Of course, the bottom line is always about how the rise in the number of visitors translates into financial returns, and how it impacts the city’s coffers – for instance, in terms of hotel occupancy levels.

“The number of hotel bookings in Jerusalem has risen,” notes Leon proudly. “We are talking about 75 percent [mean annual] hotel occupancy, which is a very good figure.”

In many vacation destinations, the weather plays a key role in bringing in tourists. Jerusalem, though, has other kinds of seasonal offerings.

“The time around Rosh Hashana and Passover is a very busy period for [Jewish] tourism in Jerusalem. Then you have the Easter period, when Christians come here, and there’s the time around Christmas and the secular New Year, which are also busy,” he explains.

“When you talk about an average hotel occupancy level of 75% in Jerusalem, during the course of the year, there are of course plenty of times when that rises to 100%.”

▬▬▬▬▬▬▬▬▬▬

■ Problem 1: In the passage on Jerusalem tourism, what mean annual hotel occupancy does Leon cite?
■ Problem 2: Carry on the passage on Jerusalem tourism from its final sentence.
Nothing in the lines plays any part here.

■ Extracted records:
▬▬▬▬▬▬▬▬▬▬

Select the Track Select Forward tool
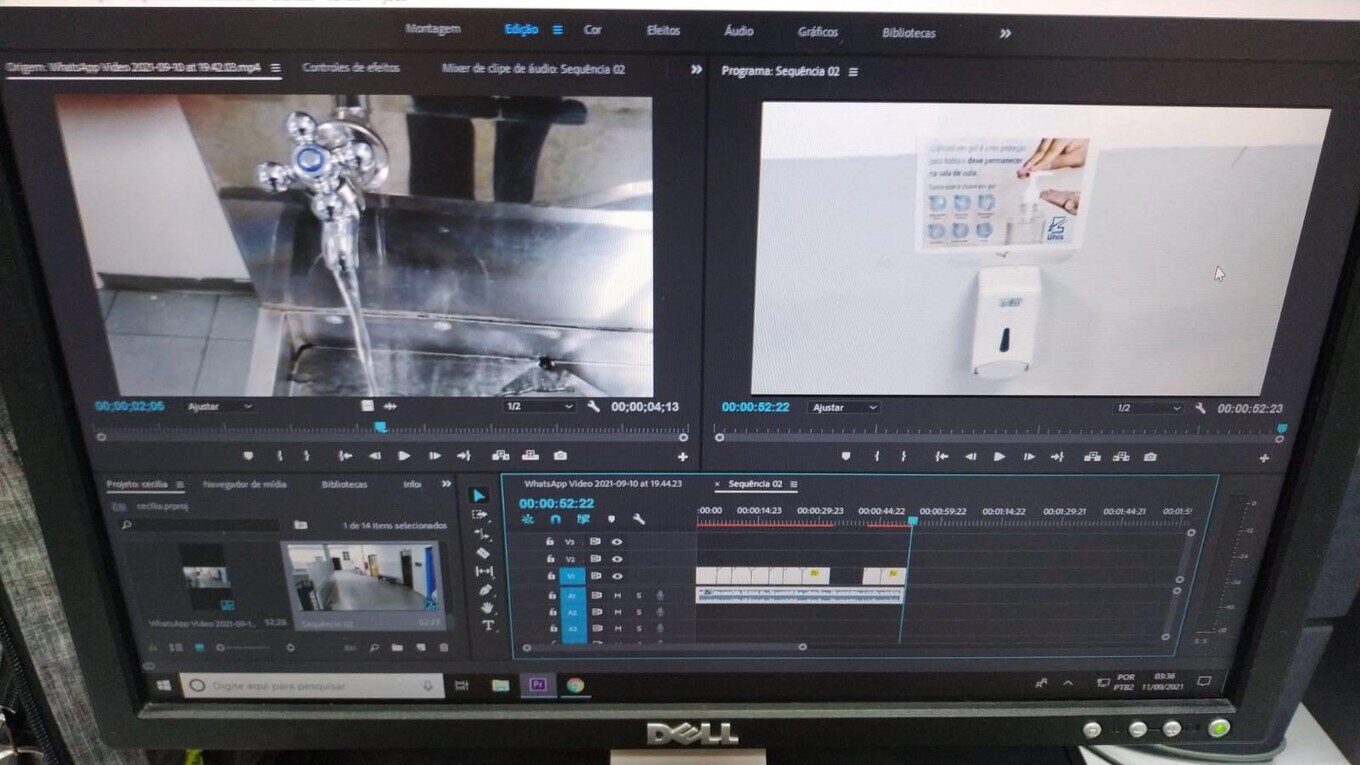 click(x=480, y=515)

▬▬▬▬▬▬▬▬▬▬

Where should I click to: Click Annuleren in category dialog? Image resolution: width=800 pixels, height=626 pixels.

▬▬▬▬▬▬▬▬▬▬

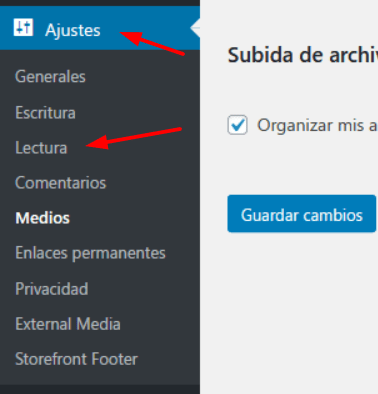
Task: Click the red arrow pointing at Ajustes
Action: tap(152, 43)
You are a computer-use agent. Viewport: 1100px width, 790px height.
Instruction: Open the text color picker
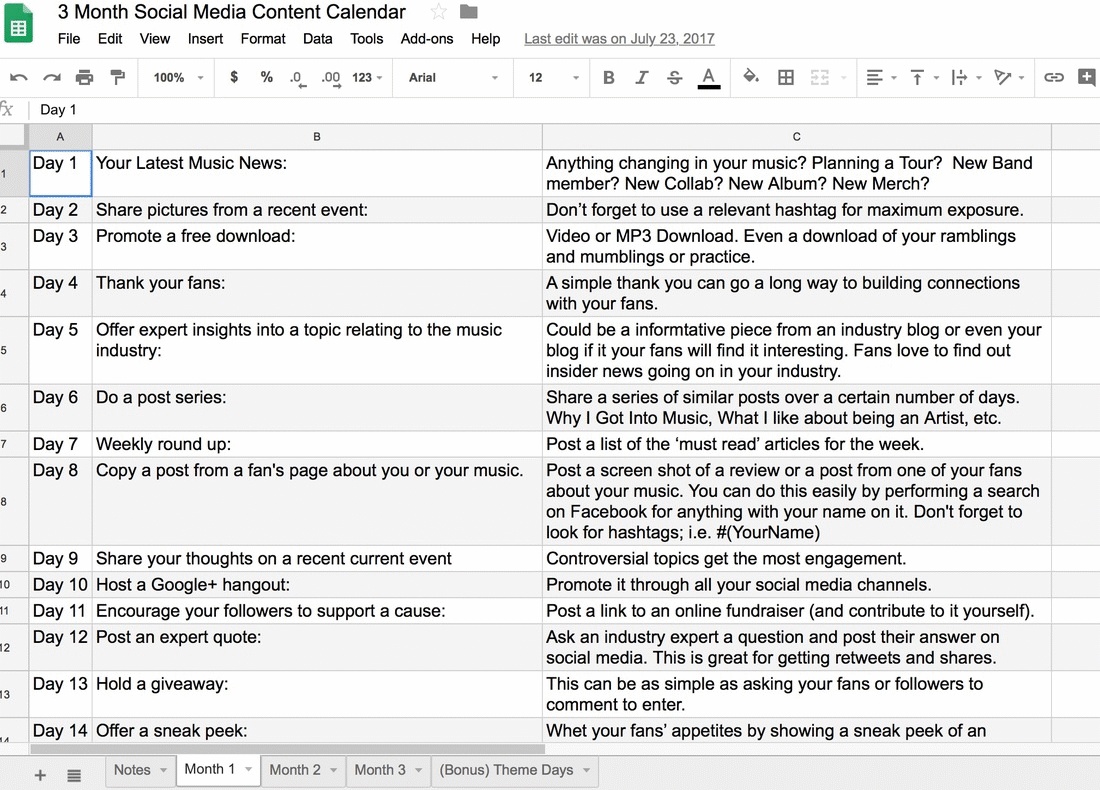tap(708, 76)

▬▬▬▬▬▬▬▬▬▬

■ Written response 1: 75 percent.

■ Written response 2:
According to the JDA chairman, the facts on the ground are promising.

“In 2012, 3.5 million tourists came to Israel, and three million of them visited Jerusalem,” he declares. “That’s a wonderful achievement. In past years, there were between 1.5 million and two million [visitors to Jerusalem], and that figure has risen sharply in recent years.”

More than anything, he says, the approaching summit is designed to bring Jerusalem to the attention of key players in the global industry.

“We want more and more of the world to get to know the city. We want to impress on the professionals the advantages of Jerusalem, so that they leave the summit and go off to work to bring people here.”

One of the tourism angles he and his cohorts are looking to develop in Jerusalem is bicycle tourism.

“We are putting a lot into this field,” he says. “We are in the final stages of creating parks all around the perimeter of Jerusalem, and that includes cycle paths right around the city, which take in places like Gazelle Valley and the Emek Refaim Park. We want people, including tourists, to be able to cycle right around Jerusalem, through the parks, which will be a tremendous experience.”

He says his organization’s efforts already start from a good vantage point: “Jerusalem is a brand name, a globally recognized brand, and all we are trying to do is to develop this brand as much as we possibly can.”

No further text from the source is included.